The Committee examined a paper which examined published childhood leukaemia registration data from the cancer registries in Connecticut, Saskatchewan and New Zealand. This also utilised the incidence datasets based on annual registrations in Denmark, Sweden, Norway, and Finland and Great Britain that had been made available to CERRIE. All eight of these registries possess reliable incidence data covering the period following the sharp peak of weapons testing fallout. When the registration rates for young children under five years of age during 1950-1990 were plotted a striking consistency across the eight rates was found, and there was no evidence of the notable increase in childhood leukaemia in the mid and late 1960s that would be predicted if the risk of exposure to fallout radionuclides had been greatly underestimated. Further, the doses from fallout were materially lower in the Southern than in the Northern Hemisphere, and yet the incidence rate of childhood leukaemia in New Zealand was very similar to the rates pertaining in the Northern Hemisphere after the peak fallout exposures. Consequently, the incidence rates of leukaemia in young children in the period following the sharp peak of fallout doses provided evidence against a major underestimation of the risk of childhood leukaemia from exposure to radionuclides in weapons testing fallout and discharges from nuclear installations.

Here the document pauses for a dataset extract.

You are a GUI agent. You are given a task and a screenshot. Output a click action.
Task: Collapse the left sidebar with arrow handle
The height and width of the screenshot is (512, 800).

The Committee then considered a second paper which examined data sets on annual leukaemia incidence in children from 1948 to 1983 for the five Nordic countries to see whether these could be related to radioactive fallout from weapons testing. Except Denmark, the data for the other Nordic countries showed annual variations reasonably in line with a Poisson distribution. For Denmark, a non-random anomaly existed: for children under 5 years of age, born in 1965 and 1966, the leukaemia incidences were far above the normal statistical fluctuation. If radioactive fallout were postulated as a likely cause, the absence of a similar anomaly in the other four Nordic countries, with higher rainfall, would require explanation. Thus, whilst a raised leukaemia incidence in the 1965/66 birth cohorts from Denmark had occurred, no obvious cause was apparent and it was unlikely to be due to fallout.